• _Extrahierter Text_
# # #
27. Januar 2020 1 Likes

Von Martial-Arts-Superhelden und Zeitreisedrogen

Science-Fiction auf den Fantasy Film Fest White Nights 2020

Lesezeit: 6 min.

Am 18. und am 19.01.2020 fanden zum fünften Mal die Fantasy Film Fest White Nights statt, ein Ableger des Fantasy Film Fests, bei dem an einem Wochenende 10 Filme gezeigt werden, um die Winterzeit etwas mit aktueller Genrekost zu versüßen. Und wie immer war die Auswahl größtenteils erwartbar und es fanden sich auch wieder Titel, bei denen man sich gefragt hatte, ob diese bewusst ausgewählt oder vom entsprechenden Verleih aufs Auge gedrückt wurden.


„Code 8“

Das trifft beispielsweise – um gleich mit dem ersten Sci-Fi-relevanten Film anzufangen – auf den kanadischen „Code 8“ zu. Das via Crowdfunding vom Kurz- zum Spielfilm ausgebaute Regiedebüt (die ursprüngliche Version kann hier begutachtet werden!) von Jeff Chan erzählt von einer Zukunft in der Menschen mit übernatürlichen Kräften nichts Ungewöhnliches sind, aber eben nicht als Helden gefeiert werden, sondern von der Bevölkerung diskriminiert am Rande der Gesellschaft in Armut leben müssen. Als Arbeitskräfte wurden sie zwar gerne genutzt, aber da nun Maschinen den Dienst verrichten, besteht kein Bedarf mehr an den außergewöhnlich Begabten. Als der junge Connor Geld für seine kranke Mama braucht, lässt er sich mit dem ebenfalls mit Superkräften ausgestatteten Gangster Marcus ein und gerät dadurch in Visier einer brutalen Spezialeinheit …

Das große Problem: Über das sichtbar niedrige Budget und die damit einhergehenden Beschränkungen (karge Locations, laue CGI-Effekte) ließe sich gut und gerne hinwegsehen, teuer bedeutet nicht automatisch gut, letztendlich ist das große Ganze der entscheidende Faktor, das Was und nicht das Wie und hier hapert’s leider gewaltig, denn der Superheldenthriller macht schnell deutlich, dass er bedauerlicherweise mit seiner eigenen Welt nicht viel anfangen kann. Die an sich nicht uninteressante Grundidee wird bereits in den ersten Minuten zu Gunsten eines völlig banalen, mäßig gespielten Gangsterkrimis abgehakt, der brav Standards abfrühstückt, aber abgesehen von vielleicht etwas mehr Digiblut-Gespritze als üblich nichts anzubieten hat, was man nicht davor schon dutzend Mal gesehen hat. „Code 8“ wäre gerne „X-Men“ in hart und dreckig, ist aber letztendlich genauso x-beliebig wie die letzten Teile der Hollywood-Kinoreihe. („Code 8“ erscheint am 30. Januar fürs Heimkino in Form von DVD, Blu-ray und VOD.)
# # #
• _Aufgabe_
Schreib den Bericht über die Science-Fiction-Filme der Fantasy Film Fest White Nights 2020 im selben Stil weiter, beginnend nach seinem letzten Satz. Das anschließende Material stammt aus einer anderen Quelle.

• _Rohdaten_
# # #
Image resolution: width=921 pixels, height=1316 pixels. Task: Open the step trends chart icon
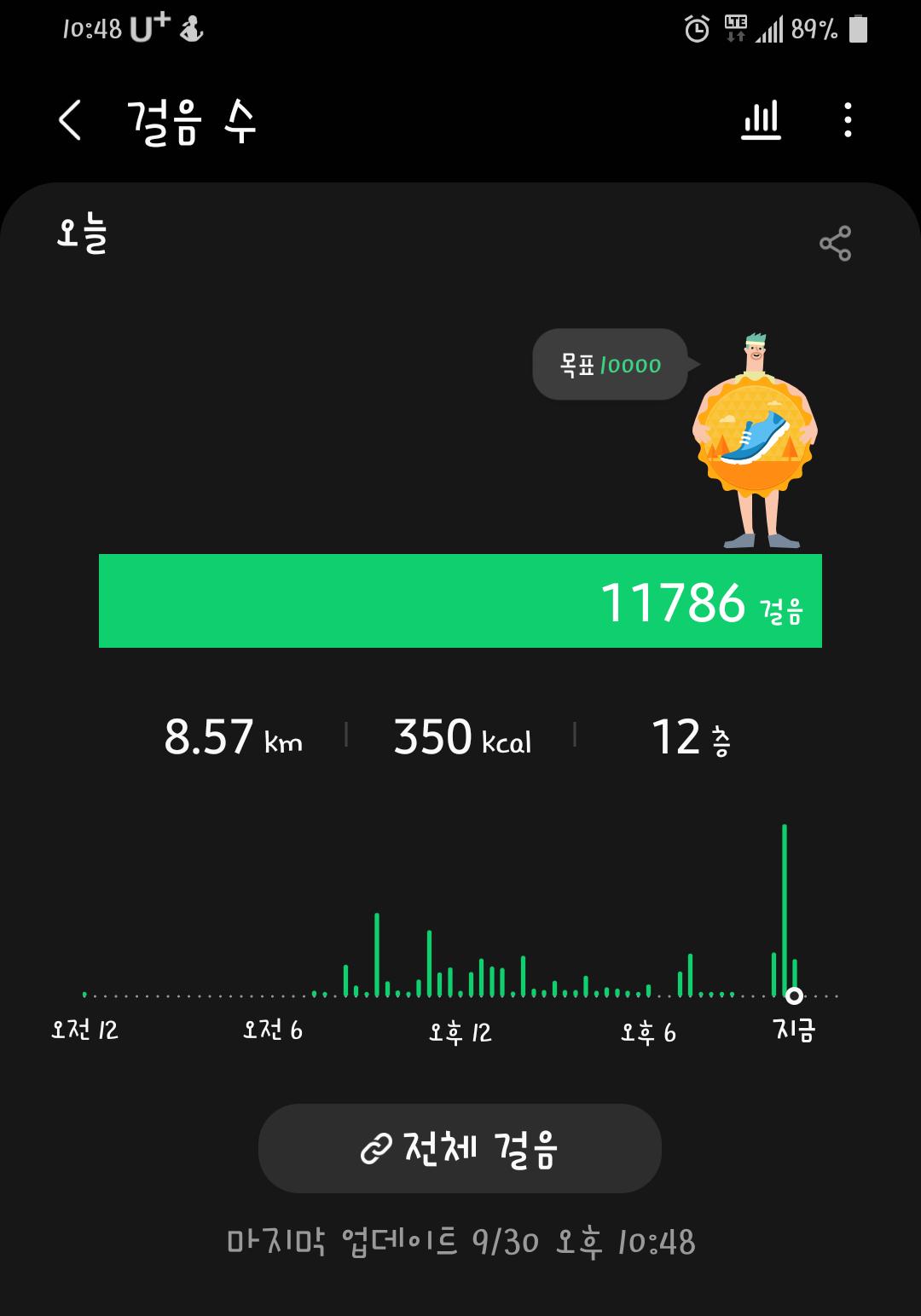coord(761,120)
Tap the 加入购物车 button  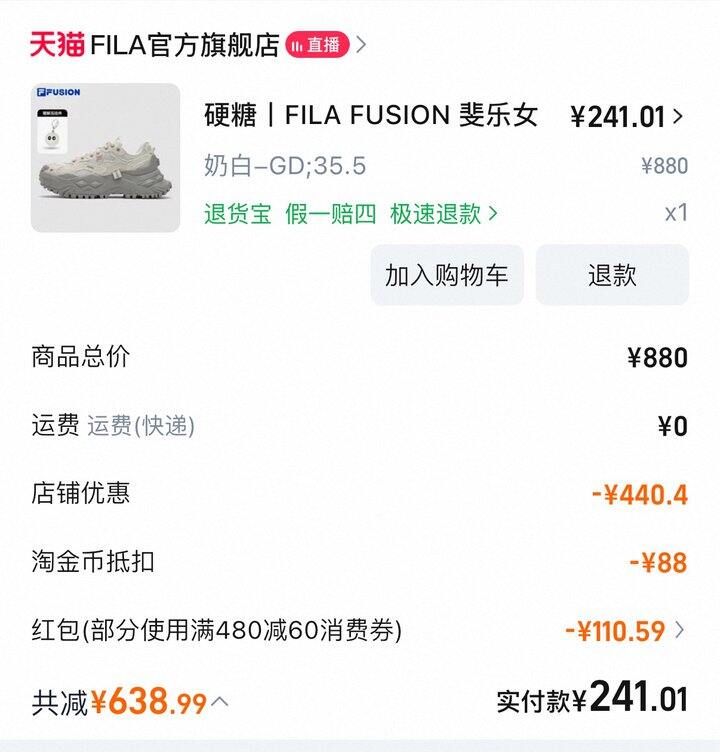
# # #
• _Antwort_
„Gundala“

Wer schon immer Schwierigkeiten hatte Zugang zu Superhelden amerikanischer Prägung zu finden, da es sich zumindest bei den bekannteren Exemplaren meist um Vertreter der gehobeneren bis Oberschicht handelt, deren Leben durch Superkräfte lediglich noch etwas mehr super wird, sollte mal einen Blick auf den indonesischen Vertreter „Gundala“ werfen. Auch hier haben wir es mit einer klassischen Origin-Story zu tun, dessen Protagonisten allerdings kein High-Tech-Millionär, sondern nur ein kleiner Junge ist, der sich ganz allein – der Vater wurde ermordet, die Mutter hat ihn verlassen – durch die Straßen Jakartas kämpfen muss und erst langsam erkennt, was ihn ihm schlummert, was für deutlich mehr Bodenhaftung sorgt.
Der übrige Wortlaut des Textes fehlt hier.